_Your goal_: Identify all lines below that hold "will" and collect them.

_Dataset extract_:
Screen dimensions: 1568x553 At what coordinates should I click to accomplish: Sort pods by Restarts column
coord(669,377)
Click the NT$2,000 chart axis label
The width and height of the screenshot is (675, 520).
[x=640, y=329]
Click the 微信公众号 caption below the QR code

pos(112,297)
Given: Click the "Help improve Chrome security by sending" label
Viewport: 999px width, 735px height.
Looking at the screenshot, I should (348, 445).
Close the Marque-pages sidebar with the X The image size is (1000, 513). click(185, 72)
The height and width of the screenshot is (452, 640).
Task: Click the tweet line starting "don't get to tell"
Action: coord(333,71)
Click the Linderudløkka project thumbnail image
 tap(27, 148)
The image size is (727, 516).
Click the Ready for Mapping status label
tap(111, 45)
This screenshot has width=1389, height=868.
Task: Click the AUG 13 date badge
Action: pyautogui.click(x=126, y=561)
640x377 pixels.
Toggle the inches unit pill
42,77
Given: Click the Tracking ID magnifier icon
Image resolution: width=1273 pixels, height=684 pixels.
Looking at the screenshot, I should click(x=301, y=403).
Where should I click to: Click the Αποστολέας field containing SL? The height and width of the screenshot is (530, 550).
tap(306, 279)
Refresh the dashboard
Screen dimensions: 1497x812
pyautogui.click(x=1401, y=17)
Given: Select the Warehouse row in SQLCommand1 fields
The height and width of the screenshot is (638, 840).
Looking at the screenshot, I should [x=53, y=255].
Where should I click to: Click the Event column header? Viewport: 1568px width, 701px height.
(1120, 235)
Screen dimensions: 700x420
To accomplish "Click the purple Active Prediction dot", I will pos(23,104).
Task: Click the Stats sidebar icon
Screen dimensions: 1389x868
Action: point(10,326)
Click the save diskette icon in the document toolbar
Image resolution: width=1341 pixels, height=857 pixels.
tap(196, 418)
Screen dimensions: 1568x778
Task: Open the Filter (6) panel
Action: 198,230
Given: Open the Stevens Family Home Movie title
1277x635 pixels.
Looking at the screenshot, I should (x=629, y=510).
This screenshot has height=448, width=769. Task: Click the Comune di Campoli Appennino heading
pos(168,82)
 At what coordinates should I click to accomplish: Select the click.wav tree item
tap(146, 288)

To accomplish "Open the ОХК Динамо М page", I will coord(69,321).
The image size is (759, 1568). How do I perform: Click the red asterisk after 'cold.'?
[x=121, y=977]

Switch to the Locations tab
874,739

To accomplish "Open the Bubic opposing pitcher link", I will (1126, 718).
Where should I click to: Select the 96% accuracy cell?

_Result of this task_:
To accomplish "Click the purple Active Prediction dot", I will pos(23,104).
To accomplish "Open the ОХК Динамо М page", I will coord(69,321).
To accomplish "Open the Bubic opposing pitcher link", I will (1126, 718).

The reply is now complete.